[Saved data entries]

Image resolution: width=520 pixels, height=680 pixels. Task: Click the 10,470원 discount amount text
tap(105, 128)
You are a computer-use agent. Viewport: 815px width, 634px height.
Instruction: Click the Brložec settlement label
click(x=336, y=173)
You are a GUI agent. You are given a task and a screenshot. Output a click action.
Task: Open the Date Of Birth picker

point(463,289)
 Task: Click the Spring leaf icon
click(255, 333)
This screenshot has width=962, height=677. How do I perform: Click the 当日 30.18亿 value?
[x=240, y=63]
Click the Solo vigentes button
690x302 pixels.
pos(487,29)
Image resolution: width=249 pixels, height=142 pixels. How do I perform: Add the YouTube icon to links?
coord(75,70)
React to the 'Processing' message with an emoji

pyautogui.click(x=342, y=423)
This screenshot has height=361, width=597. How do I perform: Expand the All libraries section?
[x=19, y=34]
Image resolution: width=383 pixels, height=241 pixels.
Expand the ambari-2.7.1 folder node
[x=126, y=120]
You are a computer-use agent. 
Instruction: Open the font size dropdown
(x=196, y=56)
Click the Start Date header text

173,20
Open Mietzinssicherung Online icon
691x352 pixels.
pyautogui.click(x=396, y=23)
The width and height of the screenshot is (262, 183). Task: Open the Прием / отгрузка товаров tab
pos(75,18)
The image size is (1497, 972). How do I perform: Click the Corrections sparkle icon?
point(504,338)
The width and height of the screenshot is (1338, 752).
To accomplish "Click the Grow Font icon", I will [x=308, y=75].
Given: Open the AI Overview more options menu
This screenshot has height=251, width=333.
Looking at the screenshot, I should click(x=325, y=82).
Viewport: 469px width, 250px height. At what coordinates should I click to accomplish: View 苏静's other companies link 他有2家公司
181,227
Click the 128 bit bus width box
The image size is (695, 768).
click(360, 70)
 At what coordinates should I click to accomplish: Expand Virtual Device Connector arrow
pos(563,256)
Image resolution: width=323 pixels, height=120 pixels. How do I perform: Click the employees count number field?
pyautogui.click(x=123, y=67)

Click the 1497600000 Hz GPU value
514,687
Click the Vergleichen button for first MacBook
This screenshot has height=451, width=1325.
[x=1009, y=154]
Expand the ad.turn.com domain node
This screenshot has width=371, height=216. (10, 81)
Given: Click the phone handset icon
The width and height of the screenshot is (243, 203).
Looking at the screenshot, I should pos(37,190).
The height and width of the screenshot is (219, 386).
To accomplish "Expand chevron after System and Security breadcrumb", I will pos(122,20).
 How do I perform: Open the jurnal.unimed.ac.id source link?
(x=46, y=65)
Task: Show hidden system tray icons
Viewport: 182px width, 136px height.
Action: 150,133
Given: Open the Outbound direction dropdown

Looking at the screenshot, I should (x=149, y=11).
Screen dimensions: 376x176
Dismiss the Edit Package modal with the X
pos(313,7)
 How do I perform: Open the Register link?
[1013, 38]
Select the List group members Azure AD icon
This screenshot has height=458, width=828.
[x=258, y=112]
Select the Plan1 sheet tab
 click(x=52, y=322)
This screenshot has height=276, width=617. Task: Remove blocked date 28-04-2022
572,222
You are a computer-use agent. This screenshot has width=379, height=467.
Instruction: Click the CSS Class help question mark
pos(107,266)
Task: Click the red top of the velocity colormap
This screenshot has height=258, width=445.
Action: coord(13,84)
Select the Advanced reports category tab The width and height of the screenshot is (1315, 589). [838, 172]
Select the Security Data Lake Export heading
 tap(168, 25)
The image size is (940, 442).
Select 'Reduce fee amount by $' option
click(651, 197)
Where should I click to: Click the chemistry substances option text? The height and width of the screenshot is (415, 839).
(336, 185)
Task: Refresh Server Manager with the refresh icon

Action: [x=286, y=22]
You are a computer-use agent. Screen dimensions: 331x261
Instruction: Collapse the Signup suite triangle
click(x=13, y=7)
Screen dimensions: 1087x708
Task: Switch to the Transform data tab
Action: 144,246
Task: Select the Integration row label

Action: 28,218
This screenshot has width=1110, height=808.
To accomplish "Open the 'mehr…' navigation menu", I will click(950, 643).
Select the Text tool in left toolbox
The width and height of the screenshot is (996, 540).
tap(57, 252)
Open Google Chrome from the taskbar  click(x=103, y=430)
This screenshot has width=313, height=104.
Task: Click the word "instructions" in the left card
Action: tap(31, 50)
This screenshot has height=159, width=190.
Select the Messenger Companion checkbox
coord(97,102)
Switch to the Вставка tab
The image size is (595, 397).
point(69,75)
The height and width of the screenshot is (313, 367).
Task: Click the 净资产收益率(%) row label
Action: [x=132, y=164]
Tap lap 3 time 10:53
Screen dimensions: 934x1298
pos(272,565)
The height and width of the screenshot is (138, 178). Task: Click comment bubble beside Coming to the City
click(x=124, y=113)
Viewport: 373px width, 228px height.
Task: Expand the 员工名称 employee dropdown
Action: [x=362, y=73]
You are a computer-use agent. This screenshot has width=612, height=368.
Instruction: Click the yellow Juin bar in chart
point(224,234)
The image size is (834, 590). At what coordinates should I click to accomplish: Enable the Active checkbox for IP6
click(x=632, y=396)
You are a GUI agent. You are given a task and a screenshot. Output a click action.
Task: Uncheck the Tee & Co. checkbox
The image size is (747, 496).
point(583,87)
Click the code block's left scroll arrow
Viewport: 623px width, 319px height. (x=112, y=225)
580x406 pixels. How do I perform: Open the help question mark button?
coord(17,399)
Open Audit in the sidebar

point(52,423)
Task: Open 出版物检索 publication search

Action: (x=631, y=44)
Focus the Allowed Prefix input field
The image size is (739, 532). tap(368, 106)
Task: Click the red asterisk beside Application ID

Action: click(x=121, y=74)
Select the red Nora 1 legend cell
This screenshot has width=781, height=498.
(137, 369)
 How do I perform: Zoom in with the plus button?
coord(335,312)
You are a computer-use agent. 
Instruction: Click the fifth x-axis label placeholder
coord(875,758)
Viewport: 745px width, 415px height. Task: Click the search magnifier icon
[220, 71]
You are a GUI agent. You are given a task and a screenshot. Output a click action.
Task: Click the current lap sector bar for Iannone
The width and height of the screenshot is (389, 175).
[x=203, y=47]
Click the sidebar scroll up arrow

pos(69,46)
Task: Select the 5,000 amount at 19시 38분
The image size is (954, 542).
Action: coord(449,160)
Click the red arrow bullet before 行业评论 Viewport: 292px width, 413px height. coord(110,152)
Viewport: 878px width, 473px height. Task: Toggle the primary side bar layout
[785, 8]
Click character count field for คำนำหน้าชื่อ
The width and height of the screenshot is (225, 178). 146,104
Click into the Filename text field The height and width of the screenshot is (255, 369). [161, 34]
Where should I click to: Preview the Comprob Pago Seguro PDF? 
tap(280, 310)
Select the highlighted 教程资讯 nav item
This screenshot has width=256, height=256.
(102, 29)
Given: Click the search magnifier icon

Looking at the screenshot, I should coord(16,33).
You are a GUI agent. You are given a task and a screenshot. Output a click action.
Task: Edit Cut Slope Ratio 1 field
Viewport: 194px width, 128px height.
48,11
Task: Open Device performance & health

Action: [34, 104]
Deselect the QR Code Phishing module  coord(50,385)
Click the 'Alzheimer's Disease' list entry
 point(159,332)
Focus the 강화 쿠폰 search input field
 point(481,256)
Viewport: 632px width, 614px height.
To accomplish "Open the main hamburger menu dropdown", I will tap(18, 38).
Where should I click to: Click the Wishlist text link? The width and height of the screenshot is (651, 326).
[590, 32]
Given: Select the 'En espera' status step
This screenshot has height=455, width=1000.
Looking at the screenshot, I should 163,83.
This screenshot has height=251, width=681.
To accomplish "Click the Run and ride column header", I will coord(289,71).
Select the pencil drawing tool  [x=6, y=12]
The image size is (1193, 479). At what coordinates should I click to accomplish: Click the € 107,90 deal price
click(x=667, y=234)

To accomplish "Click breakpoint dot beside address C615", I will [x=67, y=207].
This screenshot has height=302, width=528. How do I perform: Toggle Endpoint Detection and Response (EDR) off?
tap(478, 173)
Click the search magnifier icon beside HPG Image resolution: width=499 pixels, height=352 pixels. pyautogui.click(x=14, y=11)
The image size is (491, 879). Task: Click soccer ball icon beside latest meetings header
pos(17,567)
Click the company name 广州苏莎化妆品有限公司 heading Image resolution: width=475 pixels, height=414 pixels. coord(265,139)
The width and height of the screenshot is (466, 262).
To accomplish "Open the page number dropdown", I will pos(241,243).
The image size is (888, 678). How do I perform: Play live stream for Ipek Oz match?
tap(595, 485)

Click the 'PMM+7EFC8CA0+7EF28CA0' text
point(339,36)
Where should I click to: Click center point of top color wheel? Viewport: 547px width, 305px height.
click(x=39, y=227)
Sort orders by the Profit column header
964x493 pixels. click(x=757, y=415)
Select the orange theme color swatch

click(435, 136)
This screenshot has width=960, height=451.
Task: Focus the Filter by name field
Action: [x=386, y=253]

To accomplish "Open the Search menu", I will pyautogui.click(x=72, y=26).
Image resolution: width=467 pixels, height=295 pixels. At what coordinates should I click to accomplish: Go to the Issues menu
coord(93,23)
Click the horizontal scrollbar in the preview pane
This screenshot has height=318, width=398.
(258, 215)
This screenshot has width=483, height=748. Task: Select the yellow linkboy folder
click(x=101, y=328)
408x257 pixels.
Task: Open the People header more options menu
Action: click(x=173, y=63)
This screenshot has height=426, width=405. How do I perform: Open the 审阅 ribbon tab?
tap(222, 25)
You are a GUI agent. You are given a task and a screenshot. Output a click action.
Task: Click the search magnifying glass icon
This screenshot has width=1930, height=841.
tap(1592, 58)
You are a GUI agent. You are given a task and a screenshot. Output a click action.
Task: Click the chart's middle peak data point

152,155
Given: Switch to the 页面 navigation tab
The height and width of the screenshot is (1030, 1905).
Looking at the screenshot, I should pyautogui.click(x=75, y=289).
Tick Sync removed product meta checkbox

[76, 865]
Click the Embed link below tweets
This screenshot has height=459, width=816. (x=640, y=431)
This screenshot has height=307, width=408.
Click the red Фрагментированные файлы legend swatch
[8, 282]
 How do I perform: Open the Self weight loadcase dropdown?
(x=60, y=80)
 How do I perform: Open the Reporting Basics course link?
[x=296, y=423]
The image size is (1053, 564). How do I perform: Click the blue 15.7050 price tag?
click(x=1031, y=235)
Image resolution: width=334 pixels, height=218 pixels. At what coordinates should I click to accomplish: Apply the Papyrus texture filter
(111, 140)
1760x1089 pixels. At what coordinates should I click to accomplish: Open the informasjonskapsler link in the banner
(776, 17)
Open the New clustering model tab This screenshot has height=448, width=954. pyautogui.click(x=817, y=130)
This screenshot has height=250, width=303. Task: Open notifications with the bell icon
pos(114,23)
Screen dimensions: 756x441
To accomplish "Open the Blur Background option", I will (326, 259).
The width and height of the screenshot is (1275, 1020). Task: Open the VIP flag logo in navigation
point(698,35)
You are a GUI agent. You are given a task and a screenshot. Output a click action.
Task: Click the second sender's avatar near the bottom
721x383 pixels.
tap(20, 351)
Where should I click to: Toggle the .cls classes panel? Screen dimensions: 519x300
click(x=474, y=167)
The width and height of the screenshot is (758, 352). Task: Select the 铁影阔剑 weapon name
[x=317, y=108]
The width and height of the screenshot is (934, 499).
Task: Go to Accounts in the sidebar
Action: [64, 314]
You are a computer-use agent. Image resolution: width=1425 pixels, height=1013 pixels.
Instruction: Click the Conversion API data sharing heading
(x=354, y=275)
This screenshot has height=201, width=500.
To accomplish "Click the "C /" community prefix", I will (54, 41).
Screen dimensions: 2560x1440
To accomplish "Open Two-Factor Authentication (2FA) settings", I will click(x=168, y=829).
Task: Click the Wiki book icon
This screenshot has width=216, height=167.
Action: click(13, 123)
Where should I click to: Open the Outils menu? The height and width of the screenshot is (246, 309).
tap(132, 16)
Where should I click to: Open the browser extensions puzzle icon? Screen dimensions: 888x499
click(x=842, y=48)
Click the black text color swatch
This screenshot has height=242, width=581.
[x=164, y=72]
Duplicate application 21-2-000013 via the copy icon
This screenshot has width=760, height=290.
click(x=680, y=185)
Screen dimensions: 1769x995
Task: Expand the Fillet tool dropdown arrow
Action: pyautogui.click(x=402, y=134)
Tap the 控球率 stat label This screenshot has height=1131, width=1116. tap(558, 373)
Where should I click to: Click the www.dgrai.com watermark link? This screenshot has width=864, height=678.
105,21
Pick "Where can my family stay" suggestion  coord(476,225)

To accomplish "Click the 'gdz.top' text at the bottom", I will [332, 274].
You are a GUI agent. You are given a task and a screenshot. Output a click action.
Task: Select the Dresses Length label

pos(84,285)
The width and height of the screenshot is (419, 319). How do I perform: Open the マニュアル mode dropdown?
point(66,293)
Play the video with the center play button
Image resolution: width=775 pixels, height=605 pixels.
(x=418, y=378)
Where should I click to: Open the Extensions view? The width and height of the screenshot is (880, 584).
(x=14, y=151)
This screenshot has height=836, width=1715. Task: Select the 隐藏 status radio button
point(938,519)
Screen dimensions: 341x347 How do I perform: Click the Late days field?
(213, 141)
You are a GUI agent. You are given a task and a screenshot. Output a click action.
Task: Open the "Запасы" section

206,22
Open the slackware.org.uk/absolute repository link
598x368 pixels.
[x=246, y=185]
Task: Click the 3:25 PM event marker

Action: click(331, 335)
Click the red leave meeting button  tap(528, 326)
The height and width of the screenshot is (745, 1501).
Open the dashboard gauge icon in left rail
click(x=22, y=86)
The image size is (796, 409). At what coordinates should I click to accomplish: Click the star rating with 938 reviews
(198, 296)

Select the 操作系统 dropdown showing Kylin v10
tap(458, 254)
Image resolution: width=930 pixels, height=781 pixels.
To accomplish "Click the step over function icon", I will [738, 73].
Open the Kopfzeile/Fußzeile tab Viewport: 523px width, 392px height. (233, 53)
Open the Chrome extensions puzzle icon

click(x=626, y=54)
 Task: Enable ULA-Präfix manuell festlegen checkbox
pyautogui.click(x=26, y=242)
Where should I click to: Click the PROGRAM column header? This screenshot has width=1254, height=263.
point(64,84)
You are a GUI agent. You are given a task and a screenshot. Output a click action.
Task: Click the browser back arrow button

● **Aim of the task**:
Scan the data for the string "step" and copy each line in which it occurs.

● **Exercise output**:
Given: Select the 'En espera' status step
To accomplish "Click the step over function icon", I will [738, 73].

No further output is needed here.